La disperazione di Francesco in una lettera
Come faccio la spesa oggi? Cosa do da mangiare a mio figlio? Come posso procurarmi una banconota anche solo di 20 euro? Caspita, come rinnovo la polizza alla macchina? Che dico a quello della Banca quando chiamerà per l’insolvenza della rata del mutuo? Che dico a quello della Finanziaria quando chiamerà per la rata della macchina? Che cosa dico all’Enel? Cosa dico all’Inps e all’Agenzia delle Entrate? Cosa dico all’Amministrazione comunale quando mi inoltrerà la tassa sui rifiuti e l’Imu?
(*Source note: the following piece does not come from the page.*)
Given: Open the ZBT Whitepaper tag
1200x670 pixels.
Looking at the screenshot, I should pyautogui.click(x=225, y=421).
Cosa dico a tutti questi signori?”. Come lui migliaia di ristoratori messi con le spalle al muro dal collasso economico innescato dall’emergenza sanitaria. Il suo locale, nel centro storico di Vibo Valentia, è chiuso e forse non riaprirà più. Troppi i debiti accumulati in questi mesi di chiusura. Francesco non vuole soldi, desidera solo un lavoro per rimettersi in carreggiata e non pesare più su quella famiglia che gli è sempre stata accanto e che lo ha sempre sostenuto.
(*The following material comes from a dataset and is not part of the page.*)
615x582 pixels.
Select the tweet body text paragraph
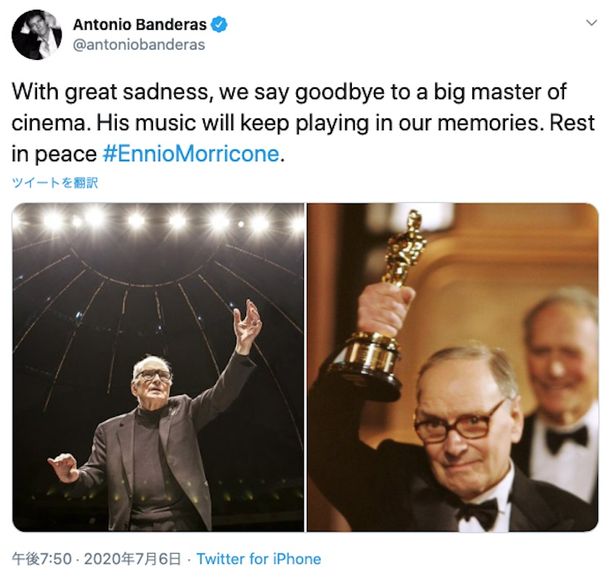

«Il mio sogno in frantumi»
Con una laurea in giurisprudenza in tasca, nel 2017 ha deciso di inseguire il suo sogno: aprire un ristorante tipico nella sua città, a Vibo Valentia. Un progetto ambizioso che ha coinvolto tutta la famiglia e che ha dato sin da subito grandi soddisfazioni, fino al lockdown: «Ho resistito mesi, ho creato i percorsi di distanziamento, ricavando uno spazio all’esterno, ma è stato tutto inutile. Proprio quando stavamo per riprenderci, è arrivato il secondo stop. Il colpo di grazia per la mia attività». Impossibile far fronte alle utenze della luce e del gas che gli sono state staccate. Ci mostra i sigilli. Non una, non due bollette. E poi il mutuo, i dipendenti. I debiti che finiscono per stritolarlo. «Sarà impossibile che io possa riaprire. Troppi le sofferenze che ho accumulato. Non ne uscirò. Dovrò vendere il mio locale». Parole interrotte dal pianto. Lacrime di rabbia e disperazione.
«Ho 42 anni e mi sento un fallito»
«Ho 42 anni e mi sento un fallito. Ho buttato il sangue in questa attività, abbiamo investito i risparmi di una vita per questo progetto». Non si dà pace Francesco, anche se a tratti sembra rassegnato alla lenta agonia del suo ristorante. Lui che non ha neppure la possibilità di unirsi alla protesta dei suoi colleghi di “zona bianca” che martedì 6 aprile riapriranno, «E come faccio? Il mio locale è al buio, l’utenza è staccata». È spacciato, come lo sono molti nelle sue stesse condizioni. «Abbiamo resistito i primi mesi, ma adesso siamo allo stremo delle nostre forze. Questo il Governo lo sa?». Il suo destino sembra essere inesorabilmente segnato da un virus che ha distrutto anche senza infettare.